- ABD’de 3. çeyrek bilanço sezonu önümüzdeki hafta resmen başlıyor; finans sektörünün devleri sahneye çıkıyor.
- İlk dalgada JPMorgan, Goldman Sachs, Morgan Stanley, BlackRock gibi büyük bankalar ile TSMC ve Rio Tinto gibi reel sektör devleri rapor açıklayacak.
- Piyasalar, sonuçların Fed’in faiz indirim temposu ve ABD ekonomisindeki “yumuşak iniş” senaryosu üzerindeki etkisine odaklanmış durumda.
ABD borsalarında gözler yeniden bilanço defterlerine çevriliyor. 2025’in üçüncü çeyreğine ait sonuçlar önümüzdeki hafta açıklanmaya başlıyor.
Bu sezon, hem finans sektöründeki kârlılık trendi hem de küresel ekonominin resesyon eşiğinden uzaklaşıp uzaklaşmadığına dair sinyaller açısından kritik öneme sahip olacak.
Haftanın takvimi yoğun:
- Salı günü Wall Street’in dev yatırım bankalarıyla birlikte start veriliyor. BlackRock, Citigroup, Goldman Sachs ve JPMorgan Chase sonuçlarını açıklayacak. Bu dört kurumun verileri, yılın kalanında sermaye piyasalarındaki risk iştahını belirleyecek ilk güçlü sinyali verebilir.
- Çarşamba günü Bank of America, Morgan Stanley ve madencilik devi Rio Tinto sahne alacak. Özellikle BofA ve Morgan Stanley’nin yatırım bankacılığı gelirlerindeki seyir, finansal istikrarın yönünü belirleyecek.

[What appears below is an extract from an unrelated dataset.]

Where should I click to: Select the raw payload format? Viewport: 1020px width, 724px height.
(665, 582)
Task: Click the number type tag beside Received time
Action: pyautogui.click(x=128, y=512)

- Perşembe günü finansal kurumların yanında teknoloji devlerinden TSMC öne çıkıyor. Aynı gün BNY Mellon, Charles Schwab ve US Bancorp bilanço açıklayacak. TSMC’nin sonuçları, yarı iletken arz zinciri ve yapay zekâ yatırımlarının hızını ölçmek açısından yakından izlenecek.
- Cuma günü ise tüketici harcamaları cephesinde önemli bir gösterge olarak American Express bilançosu açıklanacak.
Bu dönem, sadece kârlılık değil, aynı zamanda şirket yönlendirmeleri (forward guidance) açısından da belirleyici olacak.
Fed’in faiz indirimi patikasına girdiği bu dönemde, finans devlerinin kredi hacmi, mevduat maliyetleri ve marj trendleri para politikası beklentilerini doğrudan etkileyebilir.
Analistlere göre 3. çeyrek, “gerçek ekonominin nabzını” tutmak için test dönemi niteliğinde. Enerji fiyatlarındaki oynaklık, Çin’deki talep zayıflığı ve Avrupa’daki durgunluk işaretleri, bilançolara baskı yaratabilir. Buna karşın ABD’deki istihdam piyasasının güçlü seyri, özellikle tüketici harcamalarına dayalı sektörlerde olumlu bir görünüm sağlayabilir.
Bu bilanço sezonu sadece kazanç raporlarının değil, 2026 fiyatlamalarının da ön izlemesi olacak.
Eğer bankalar ve çip üreticileri beklentilerin üzerinde bir performans sergilerse, S&P 500 endeksi yıl sonuna doğru yeniden 7.000 puan hedefini konuşmaya başlayabilir.
Ancak zayıf finansal raporlar, faiz indirimi beklentilerinin bozulmasıyla birlikte Wall Street’te satış dalgası yaratma potansiyeline sahip.